- **AIM OF THE EXERCISE**: Which lines in the records below contain the word "Expand"? Report each of them.

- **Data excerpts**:
**********
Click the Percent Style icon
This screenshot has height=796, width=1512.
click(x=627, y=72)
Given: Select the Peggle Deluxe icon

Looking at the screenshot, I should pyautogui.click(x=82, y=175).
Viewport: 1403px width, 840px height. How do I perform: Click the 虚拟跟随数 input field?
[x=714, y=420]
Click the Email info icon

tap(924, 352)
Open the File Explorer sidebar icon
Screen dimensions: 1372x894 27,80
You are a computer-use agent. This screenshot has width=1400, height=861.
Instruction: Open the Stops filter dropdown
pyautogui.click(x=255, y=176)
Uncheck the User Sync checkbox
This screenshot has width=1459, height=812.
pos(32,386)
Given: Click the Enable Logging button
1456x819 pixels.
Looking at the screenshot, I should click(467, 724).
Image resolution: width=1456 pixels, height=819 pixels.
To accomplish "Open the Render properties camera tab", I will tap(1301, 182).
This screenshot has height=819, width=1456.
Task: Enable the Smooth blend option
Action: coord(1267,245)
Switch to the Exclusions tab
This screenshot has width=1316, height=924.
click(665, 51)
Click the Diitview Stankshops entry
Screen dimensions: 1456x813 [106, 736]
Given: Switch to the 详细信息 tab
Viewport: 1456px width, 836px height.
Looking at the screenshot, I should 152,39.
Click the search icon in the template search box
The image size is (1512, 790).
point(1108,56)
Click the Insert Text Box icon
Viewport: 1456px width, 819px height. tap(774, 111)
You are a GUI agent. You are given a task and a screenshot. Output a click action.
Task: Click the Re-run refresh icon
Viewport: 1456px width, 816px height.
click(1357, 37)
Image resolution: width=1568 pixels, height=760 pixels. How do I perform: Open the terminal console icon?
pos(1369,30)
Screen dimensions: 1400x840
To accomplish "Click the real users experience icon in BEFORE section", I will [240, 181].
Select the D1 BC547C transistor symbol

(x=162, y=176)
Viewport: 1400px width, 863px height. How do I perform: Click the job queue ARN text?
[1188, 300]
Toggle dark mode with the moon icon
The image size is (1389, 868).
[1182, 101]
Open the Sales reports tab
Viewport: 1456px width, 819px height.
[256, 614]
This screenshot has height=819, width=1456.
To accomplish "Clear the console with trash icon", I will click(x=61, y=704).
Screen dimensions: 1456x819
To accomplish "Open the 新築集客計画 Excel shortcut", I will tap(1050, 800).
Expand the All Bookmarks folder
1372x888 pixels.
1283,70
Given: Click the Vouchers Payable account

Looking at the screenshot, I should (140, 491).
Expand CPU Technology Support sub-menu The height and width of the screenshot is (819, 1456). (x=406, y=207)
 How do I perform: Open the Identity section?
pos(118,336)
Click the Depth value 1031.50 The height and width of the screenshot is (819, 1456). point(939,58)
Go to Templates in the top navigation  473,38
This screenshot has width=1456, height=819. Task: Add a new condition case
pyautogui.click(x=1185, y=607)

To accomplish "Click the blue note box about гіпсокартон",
**********
- **TASK SOLUTION**:
Expand the All Bookmarks folder
Expand CPU Technology Support sub-menu The height and width of the screenshot is (819, 1456). (x=406, y=207)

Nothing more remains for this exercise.